Polo MD, Escera C, Yago E, Alho K, Gual A, Grau C. Clin. Neurophysiol. 2003; 114(1): 134-146.

Affiliation

Neurodynamics Laboratory, Department of Psychiatry and Clinical Psychobiology, University of Barcelona, P. Vall d'Hebron 171, 08035, Barcelona, Spain.

Copyright

(Copyright © 2003, Elsevier Publishing)

DOI

unavailable

PMID

12495774

Abstract

OBJECTIVE: Increased distractibility is a common impairment in alcoholism, but objective evidence has remained elusive. Here, a task designed to investigate with event-related brain potentials (ERPs) the neural mechanism underlying distraction was used to show abnormal involuntary orienting of attention in chronic alcoholism. METHODS: Fifteen alcoholics and 17 matched healthy controls were instructed to ignore auditory stimuli while concentrating in the discrimination of immediately following visual stimuli.

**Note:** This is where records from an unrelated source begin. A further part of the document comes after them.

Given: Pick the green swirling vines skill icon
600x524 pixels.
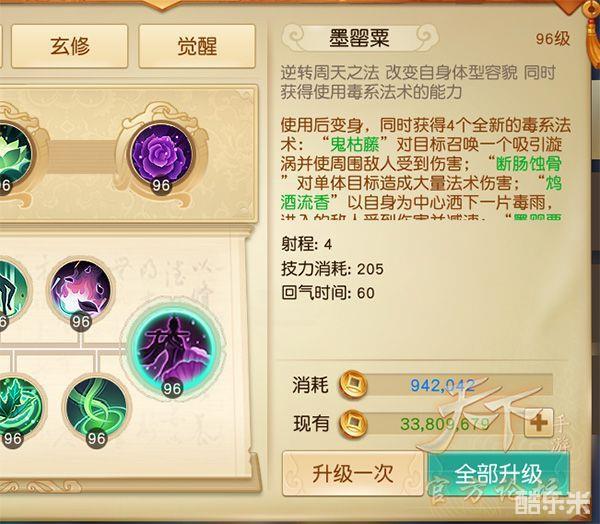Looking at the screenshot, I should coord(96,408).
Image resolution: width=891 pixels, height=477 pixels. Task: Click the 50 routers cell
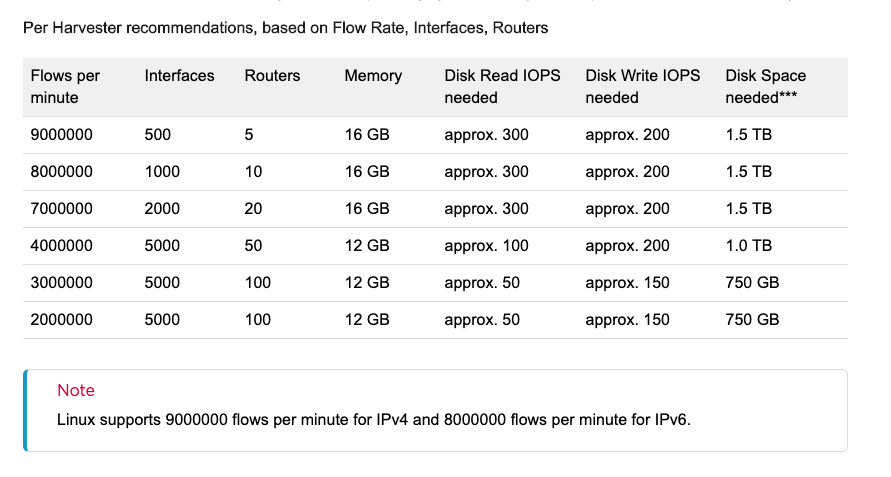point(253,246)
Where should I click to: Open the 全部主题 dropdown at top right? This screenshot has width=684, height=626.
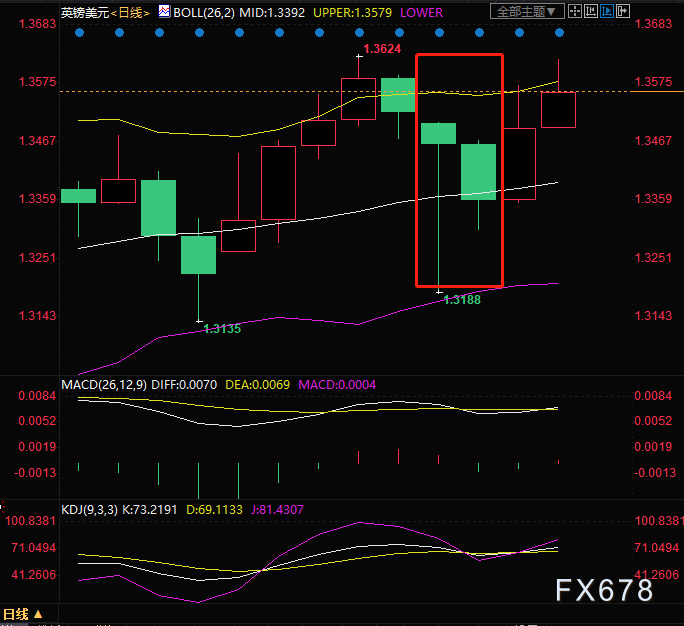point(528,12)
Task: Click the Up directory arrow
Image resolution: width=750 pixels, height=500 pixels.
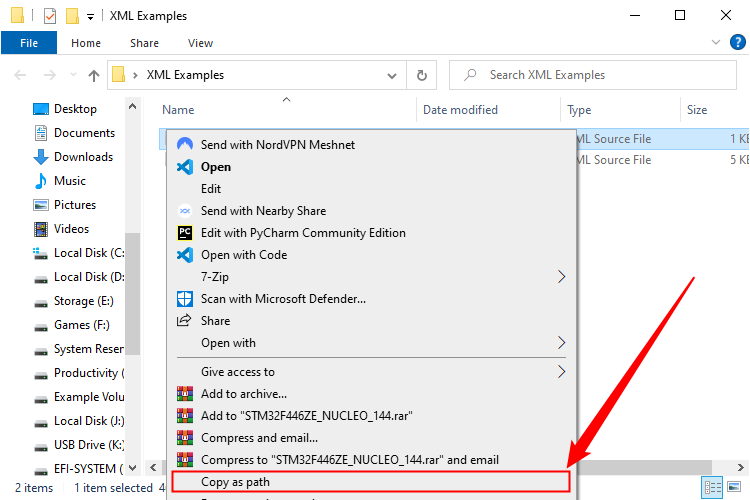Action: click(x=94, y=75)
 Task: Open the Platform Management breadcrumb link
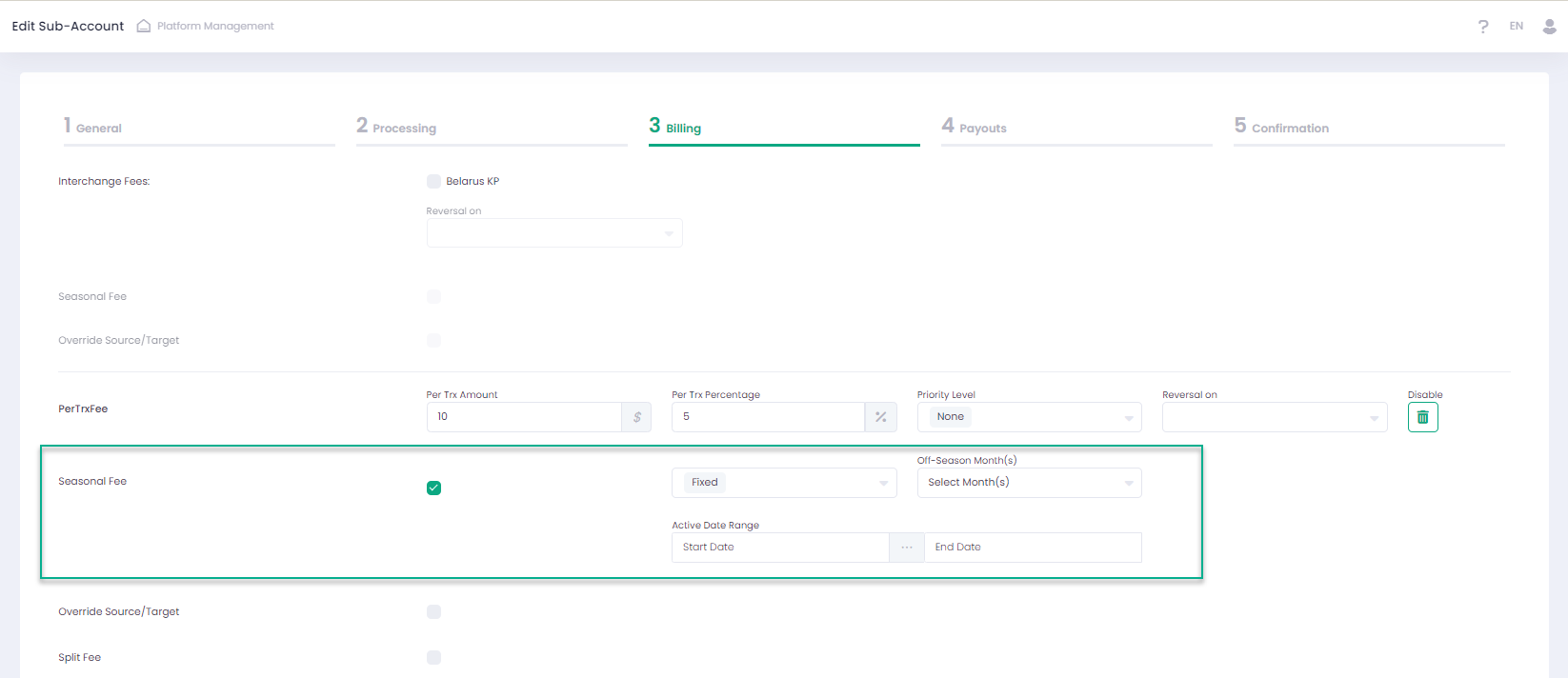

The auditory sequences contained repetitive standard tones occasionally replaced by deviant tones of slightly higher frequency, or by complex novel sounds. RESULTS: Deviant tones and novel sounds distracted visual performance, i.e. increased reaction time to visual stimuli, similarly in patients and controls. Compared to controls, however, alcoholics showed ERP abnormalities, i.e. enhanced P3a amplitudes over the left frontal region, and a positive posterior deflection instead of the frontally distributed reorienting negativity (RON). CONCLUSIONS: The enhanced P3a to novelty and subsequent positive wave instead of RON in alcoholics suggests encoding into working memory of task-irrelevant auditory events and provides neurophysiological markers of impaired involuntary attention mechanisms in chronic alcoholism.